GOAL
Can you reproduce every line of the data below word for word, with nothing changed, added, or left out?

GIVEN DATA
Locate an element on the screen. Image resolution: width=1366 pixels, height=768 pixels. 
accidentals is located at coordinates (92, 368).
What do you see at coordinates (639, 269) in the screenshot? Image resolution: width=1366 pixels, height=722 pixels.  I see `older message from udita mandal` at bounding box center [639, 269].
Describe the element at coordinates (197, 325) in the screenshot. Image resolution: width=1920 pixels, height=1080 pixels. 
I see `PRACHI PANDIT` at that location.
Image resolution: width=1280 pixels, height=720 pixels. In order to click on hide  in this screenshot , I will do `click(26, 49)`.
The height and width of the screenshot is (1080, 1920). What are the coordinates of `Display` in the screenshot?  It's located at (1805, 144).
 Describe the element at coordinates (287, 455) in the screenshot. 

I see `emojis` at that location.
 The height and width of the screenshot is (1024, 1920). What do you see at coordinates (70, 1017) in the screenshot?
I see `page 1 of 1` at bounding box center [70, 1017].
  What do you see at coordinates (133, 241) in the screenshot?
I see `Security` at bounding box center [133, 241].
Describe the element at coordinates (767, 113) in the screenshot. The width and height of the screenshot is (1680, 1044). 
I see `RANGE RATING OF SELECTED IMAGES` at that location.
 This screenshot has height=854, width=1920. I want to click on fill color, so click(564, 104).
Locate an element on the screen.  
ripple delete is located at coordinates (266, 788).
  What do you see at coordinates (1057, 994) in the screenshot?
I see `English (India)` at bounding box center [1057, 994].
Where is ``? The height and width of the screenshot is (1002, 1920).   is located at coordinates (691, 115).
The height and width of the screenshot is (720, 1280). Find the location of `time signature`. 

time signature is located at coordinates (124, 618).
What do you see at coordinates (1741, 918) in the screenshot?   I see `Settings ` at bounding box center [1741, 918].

ANSWER TO THE PROBLEM
Locate an element on the screen. Image resolution: width=1366 pixels, height=768 pixels. 
accidentals is located at coordinates (92, 368).
What do you see at coordinates (639, 269) in the screenshot? Image resolution: width=1366 pixels, height=722 pixels.  I see `older message from udita mandal` at bounding box center [639, 269].
Describe the element at coordinates (197, 325) in the screenshot. Image resolution: width=1920 pixels, height=1080 pixels. 
I see `PRACHI PANDIT` at that location.
Image resolution: width=1280 pixels, height=720 pixels. In order to click on hide  in this screenshot , I will do `click(26, 49)`.
The height and width of the screenshot is (1080, 1920). What are the coordinates of `Display` in the screenshot?  It's located at (1805, 144).
 Describe the element at coordinates (287, 455) in the screenshot. 

I see `emojis` at that location.
 The height and width of the screenshot is (1024, 1920). What do you see at coordinates (70, 1017) in the screenshot?
I see `page 1 of 1` at bounding box center [70, 1017].
  What do you see at coordinates (133, 241) in the screenshot?
I see `Security` at bounding box center [133, 241].
Describe the element at coordinates (767, 113) in the screenshot. The width and height of the screenshot is (1680, 1044). 
I see `RANGE RATING OF SELECTED IMAGES` at that location.
 This screenshot has height=854, width=1920. I want to click on fill color, so click(564, 104).
Locate an element on the screen.  
ripple delete is located at coordinates (266, 788).
  What do you see at coordinates (1057, 994) in the screenshot?
I see `English (India)` at bounding box center [1057, 994].
Where is ``? The height and width of the screenshot is (1002, 1920).   is located at coordinates (691, 115).
The height and width of the screenshot is (720, 1280). Find the location of `time signature`. 

time signature is located at coordinates (124, 618).
What do you see at coordinates (1741, 918) in the screenshot?   I see `Settings ` at bounding box center [1741, 918].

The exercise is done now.